Word and element location data:
━━━━━━━━━━

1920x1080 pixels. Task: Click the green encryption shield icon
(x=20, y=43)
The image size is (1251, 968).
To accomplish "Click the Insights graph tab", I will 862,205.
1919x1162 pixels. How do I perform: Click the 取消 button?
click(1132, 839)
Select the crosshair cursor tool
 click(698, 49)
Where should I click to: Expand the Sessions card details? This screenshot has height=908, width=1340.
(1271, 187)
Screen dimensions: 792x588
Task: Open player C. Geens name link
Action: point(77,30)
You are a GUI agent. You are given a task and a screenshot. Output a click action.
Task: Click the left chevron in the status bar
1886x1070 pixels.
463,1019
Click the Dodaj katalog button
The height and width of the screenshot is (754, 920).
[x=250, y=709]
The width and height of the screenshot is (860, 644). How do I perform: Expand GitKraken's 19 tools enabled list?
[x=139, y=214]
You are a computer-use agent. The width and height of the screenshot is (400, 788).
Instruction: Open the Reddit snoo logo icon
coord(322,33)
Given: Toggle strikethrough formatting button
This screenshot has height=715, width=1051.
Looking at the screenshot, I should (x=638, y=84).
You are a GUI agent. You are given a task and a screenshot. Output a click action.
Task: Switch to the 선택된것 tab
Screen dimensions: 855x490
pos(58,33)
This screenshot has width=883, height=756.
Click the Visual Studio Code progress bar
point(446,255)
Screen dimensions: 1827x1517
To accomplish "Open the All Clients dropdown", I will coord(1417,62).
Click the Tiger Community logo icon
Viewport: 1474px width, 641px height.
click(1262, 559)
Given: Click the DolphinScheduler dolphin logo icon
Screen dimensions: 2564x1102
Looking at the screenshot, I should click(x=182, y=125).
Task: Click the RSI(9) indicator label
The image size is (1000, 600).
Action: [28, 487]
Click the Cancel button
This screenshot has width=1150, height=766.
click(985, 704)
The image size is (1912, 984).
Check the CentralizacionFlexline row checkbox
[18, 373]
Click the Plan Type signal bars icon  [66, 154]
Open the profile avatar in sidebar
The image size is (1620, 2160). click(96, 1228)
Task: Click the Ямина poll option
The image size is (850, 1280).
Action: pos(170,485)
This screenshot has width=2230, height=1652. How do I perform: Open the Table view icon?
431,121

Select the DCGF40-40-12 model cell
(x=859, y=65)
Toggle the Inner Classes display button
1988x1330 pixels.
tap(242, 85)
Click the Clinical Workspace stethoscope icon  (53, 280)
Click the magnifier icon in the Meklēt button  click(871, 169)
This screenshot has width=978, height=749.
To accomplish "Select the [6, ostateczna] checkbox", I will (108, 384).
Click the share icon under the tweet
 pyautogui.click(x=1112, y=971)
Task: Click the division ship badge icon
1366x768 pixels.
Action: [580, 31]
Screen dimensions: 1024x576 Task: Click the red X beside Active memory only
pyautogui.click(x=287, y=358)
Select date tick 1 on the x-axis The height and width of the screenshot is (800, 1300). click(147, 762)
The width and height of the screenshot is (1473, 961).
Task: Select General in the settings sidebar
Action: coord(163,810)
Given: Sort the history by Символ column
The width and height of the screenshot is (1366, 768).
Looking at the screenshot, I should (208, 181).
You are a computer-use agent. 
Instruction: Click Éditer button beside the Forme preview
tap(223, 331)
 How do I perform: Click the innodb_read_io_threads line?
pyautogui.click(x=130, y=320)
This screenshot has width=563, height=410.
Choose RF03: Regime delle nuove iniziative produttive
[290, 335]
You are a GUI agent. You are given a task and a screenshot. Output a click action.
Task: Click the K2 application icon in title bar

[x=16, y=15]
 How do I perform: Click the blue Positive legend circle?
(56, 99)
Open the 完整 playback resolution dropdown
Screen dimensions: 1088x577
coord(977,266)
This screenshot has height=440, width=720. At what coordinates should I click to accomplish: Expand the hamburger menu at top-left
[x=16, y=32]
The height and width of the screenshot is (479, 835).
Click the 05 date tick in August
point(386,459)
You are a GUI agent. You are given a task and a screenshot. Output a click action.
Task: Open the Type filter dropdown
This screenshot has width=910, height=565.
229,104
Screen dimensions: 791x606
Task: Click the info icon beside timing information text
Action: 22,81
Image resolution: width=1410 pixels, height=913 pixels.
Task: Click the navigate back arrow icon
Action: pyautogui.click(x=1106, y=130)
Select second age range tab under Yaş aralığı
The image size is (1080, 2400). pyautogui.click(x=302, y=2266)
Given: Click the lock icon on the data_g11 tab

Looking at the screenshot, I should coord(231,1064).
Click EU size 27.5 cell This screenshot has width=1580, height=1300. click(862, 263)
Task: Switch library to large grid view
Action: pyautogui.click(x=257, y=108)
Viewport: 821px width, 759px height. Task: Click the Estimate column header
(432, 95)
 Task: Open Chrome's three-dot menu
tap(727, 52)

━━━━━━━━━━

- [REQUIREMENT] Repeat the lines of the material without any changes, beginning with the first line and ending after the line that contains "click(698, 49)".

- [RESPONSE]
1920x1080 pixels. Task: Click the green encryption shield icon
(x=20, y=43)
The image size is (1251, 968).
To accomplish "Click the Insights graph tab", I will 862,205.
1919x1162 pixels. How do I perform: Click the 取消 button?
click(1132, 839)
Select the crosshair cursor tool
 click(698, 49)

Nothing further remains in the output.